In the preface to the English edition, Eileen Walliser-Schwarzbart addresses the issues of language, translation, and interpretation.  Not only must Historians be at least bilingual in order to perform research, they must also be familiar with facets of those languages easily lost over time or through translation.  Idiom and cultural references change, forcing even Historians who work only in their native tongue to be conversant with the usages of an earlier and alien time.  This issue of cultural bilingualism becomes even more important for Historians who deal with pre-modern systems of belief, as it is easy to ignore or cast off cultural apparatus that are critical to a fundamental understanding of the past.

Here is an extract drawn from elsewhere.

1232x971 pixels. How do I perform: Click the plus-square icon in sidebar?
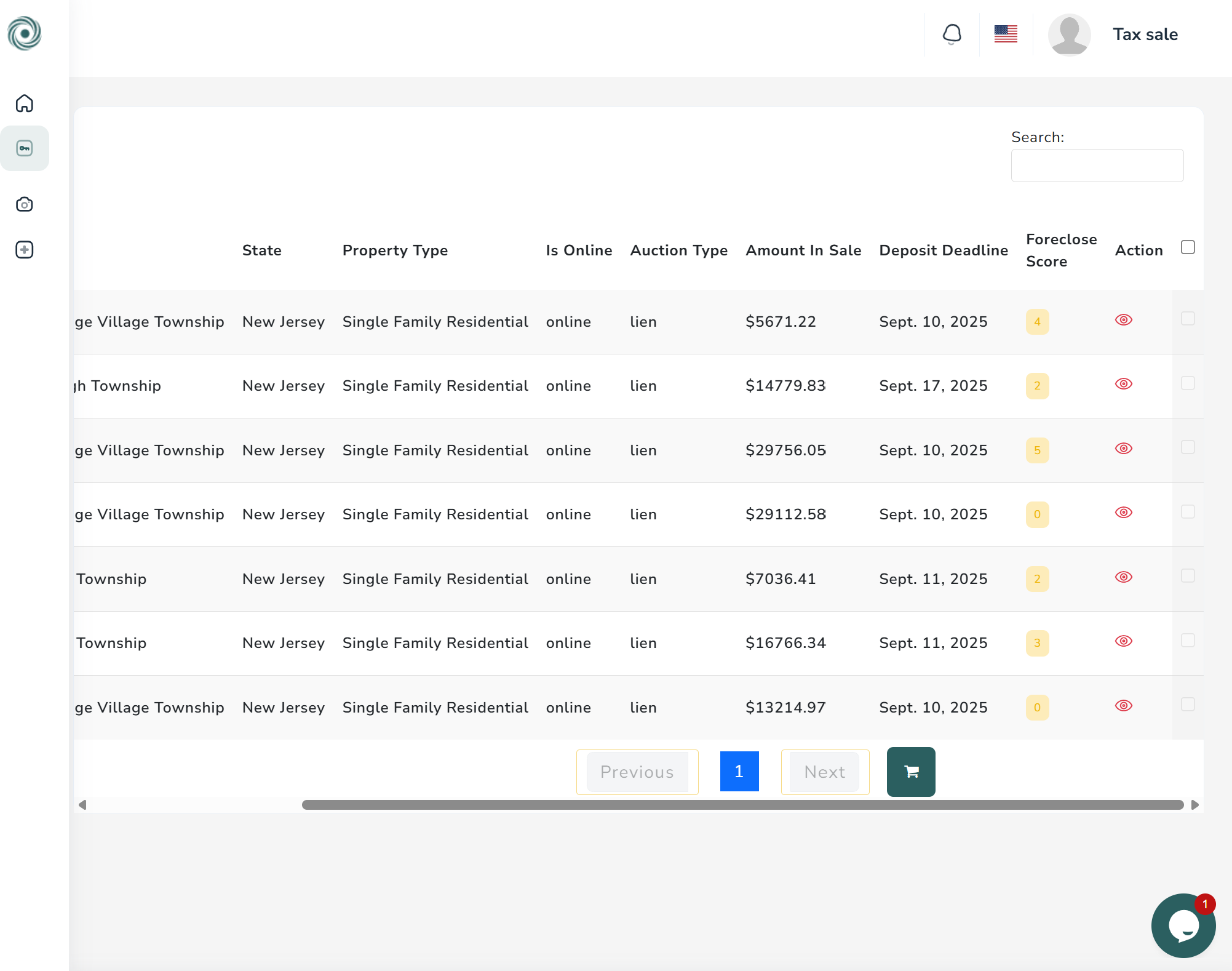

In the case of Martin Luther, one example is the “real” presence of Satan, the Devil, in the world working against Christ for dominion of Earth and over the souls of mankind.  Oberman argues that the necessity of showing Luther’s peaceful death through portraiture and witnesses was due to the belief that the Devil suddenly cut the lives of his rightful prey short, and that the pain and fear of death marked their faces.  Oberman further argues that Luther’s frequent references to the Devil and the Anti-Christ in his work was not mere rhetoric, but a genuine belief that the enemy of Christ and Christians was working in the world to seduce people away from the true path.  The imminent approach of the Millennium, Christ’s return to Earth and the climactic battle between good and evil drove Luther’s work, and this all-important issue drove Luther in his efforts to better the church.

With the exception of small denominations, this interpretation of both Luther and the Millennium have disappeared from modern Christian belief, according to Oberman because of the course of the nineteenth century, belief in the Devil fell by the wayside for most European and American Christians.  Confused by these apparent superstitions in Luther’s work, theologians shifted the emphasis of their interpretation to something more palatable for the post-Enlightenment audience.  These critical issues, thus, disappeared from their discourse, changing the nature of Luther’s message.

This provides a timely warning for my own work.  Researching the Vietnam War, it is easy to forget that people many did (and still do) believe in the Domino Theory and the omnipresent threat of International Communism to the United States and other democracies.  Rational to my mind, or not, belief in these problems spurred diplomatic and political action, as well as personal decision-making.  It is not easy to avoid treating people who believed these things as gullible is not an easy task.  Similarly, examining testimony, letters, and newspapers that express these beliefs, or the idea that it was the duty of the Christian United Sates to stand against the Godless Communists without a certain amount of disbelief is difficult to manage.  However, in order to understand how these issues shaped the attitudes and actions of soldiers toward their enemies, or even foreign civilians, I have to be able to view these items as dispassionately as possible.  My opinion about these attitudes is not what matters, being able to understand them, and how they influenced the world is what I have to concentrate on.